→ **What the exercise asks**:
Where the line containing "The image size is (1678, 832)." appears in the records below, begin there and output each line verbatim through the last line.

- - - - -

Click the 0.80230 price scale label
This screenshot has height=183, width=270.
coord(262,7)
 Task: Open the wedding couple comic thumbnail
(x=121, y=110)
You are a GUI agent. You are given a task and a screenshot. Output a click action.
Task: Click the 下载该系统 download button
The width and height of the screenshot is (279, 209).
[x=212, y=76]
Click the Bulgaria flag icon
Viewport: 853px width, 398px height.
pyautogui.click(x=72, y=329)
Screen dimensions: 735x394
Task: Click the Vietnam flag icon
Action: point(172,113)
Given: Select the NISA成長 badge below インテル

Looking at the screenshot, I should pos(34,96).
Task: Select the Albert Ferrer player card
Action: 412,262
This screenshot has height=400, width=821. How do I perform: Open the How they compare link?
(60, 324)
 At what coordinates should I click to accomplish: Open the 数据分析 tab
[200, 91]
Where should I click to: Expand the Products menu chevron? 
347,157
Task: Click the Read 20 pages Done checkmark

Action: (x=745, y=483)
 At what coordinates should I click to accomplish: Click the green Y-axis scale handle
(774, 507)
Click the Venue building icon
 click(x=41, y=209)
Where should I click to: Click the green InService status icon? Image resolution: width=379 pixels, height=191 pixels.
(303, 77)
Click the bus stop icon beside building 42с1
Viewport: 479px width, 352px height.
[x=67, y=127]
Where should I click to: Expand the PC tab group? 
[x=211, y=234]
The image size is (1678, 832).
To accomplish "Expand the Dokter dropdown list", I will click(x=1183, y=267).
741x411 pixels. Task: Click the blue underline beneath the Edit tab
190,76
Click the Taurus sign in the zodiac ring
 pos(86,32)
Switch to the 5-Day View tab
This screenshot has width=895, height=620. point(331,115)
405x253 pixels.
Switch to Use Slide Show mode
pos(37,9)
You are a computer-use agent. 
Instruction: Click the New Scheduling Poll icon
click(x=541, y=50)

- - - - -

→ **Completed exercise**:
The image size is (1678, 832).
To accomplish "Expand the Dokter dropdown list", I will click(x=1183, y=267).
741x411 pixels. Task: Click the blue underline beneath the Edit tab
190,76
Click the Taurus sign in the zodiac ring
 pos(86,32)
Switch to the 5-Day View tab
This screenshot has width=895, height=620. point(331,115)
405x253 pixels.
Switch to Use Slide Show mode
pos(37,9)
You are a computer-use agent. 
Instruction: Click the New Scheduling Poll icon
click(x=541, y=50)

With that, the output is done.